* begin TEXT EXTRACT *

\documentstyle[12pt]{article}

%%%%%%%%%%%%%%%%%%%%%%%%%%%%%%%%%%%%%%%%%%%%%%%%%%%%%%%%%%%%%%%%%%%%%%

% ENUMERATE EQS WITH NUMBERS OF SECTION
%    You have to say   \eqnumsection     Numbers become (1.3)
%
\makeatletter
\def\eqnumsection{\@addtoreset{equation}{section}\def\theequation
{\arabic{section}.\arabic{equation}}}
\makeatother

%%%%%%%%%%%%%%%%%%%%%%%%%%%%%%%%%%%%%%%%%%%%%%%%%%%%%%%%%%%%%%%%%%%%%%

\setlength{\textwidth}{170mm}
\setlength{\textheight}{220mm}
\setlength{\topmargin}{0mm}
\setlength{\evensidemargin}{-5mm}
\setlength{\oddsidemargin}{-5mm}


\title{
\begin{flushright}
{\large Yaroslavl State University \\
        Preprint YARU-HE-98/01 \\
         \\[10mm]
\end{flushright}
       {\LARGE\bf $a \to e^+ e^-$ decay in a model} \\ 
       {\LARGE\bf with induced coupling to leptons} \\}

\author{{\Large\bf N.V.~Mikheev and O.S.~Ovchinnikov} \\[2mm]
        {\large\it
             Division of Theoretical Physics, Department of Physics,} \\
        {\large\it
             Yaroslavl State University, Yaroslavl 150000, Russia} \\
        {\large\it E-mail: \, mikheev@yars.free.net; 
                           \, ovoles@univ.uniyar.ac.ru} \\[4mm]
        {\Large\bf and} \\[4mm]
        {\Large\bf L.A.~Vassilevskaya} \\[2mm]
        {\large\it
             Moscow Lomonosov University, V-952, Moscow 117234, Russia} \\
        {\large\it E-mail: \, vasilevs@vitep5.itep.ru}}


\date{}

\begin{document}

\maketitle

\begin{abstract}
The process of electron-positron pair production by axion
propagating in an external magnetic field is investigated in a model
with only induced axion coupling to leptons. Contributions of 
the lowest and higher Landau levels are analyzed. The results we
have obtained demonstrate a strong catalyzing influence of the field.

* end TEXT EXTRACT *
* begin DATA SEGMENT *

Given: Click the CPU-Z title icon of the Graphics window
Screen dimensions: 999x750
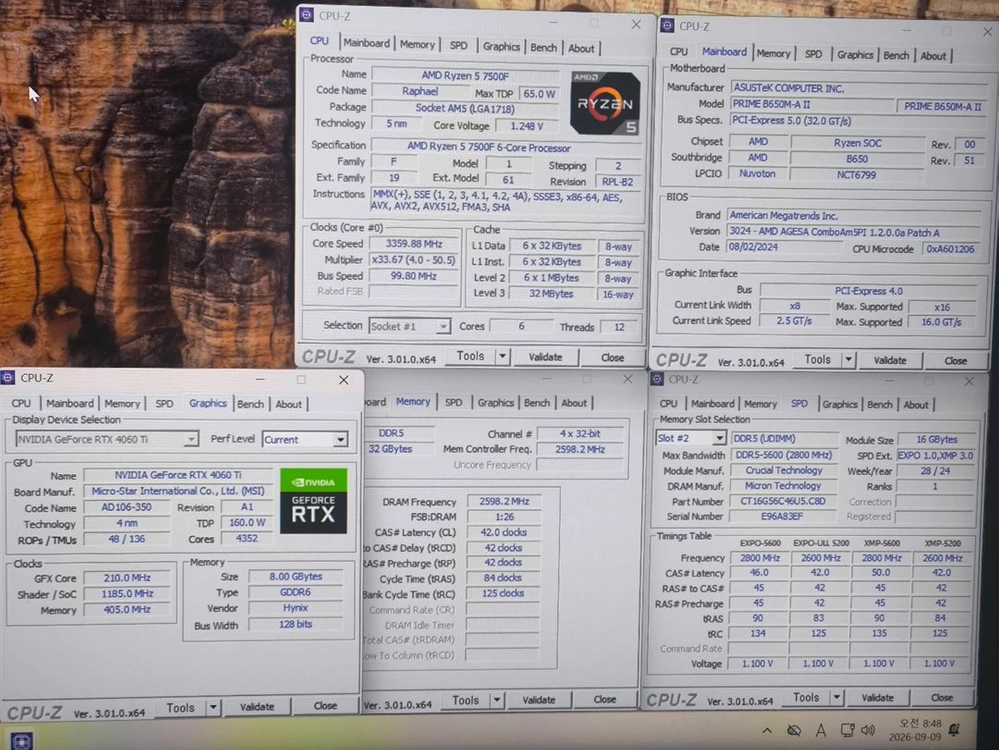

* end DATA SEGMENT *

Please answer these from the axion decay preprint above:
(a) What preprint number does it carry?
(b) Which university is L.A. Vassilevskaya affiliated with?
(c) According to the abstract, which Landau levels have their contributions analyzed?

## THE ANSWER
(a) YARU-HE-98/01
(b) Moscow Lomonosov University
(c) The lowest and higher Landau levels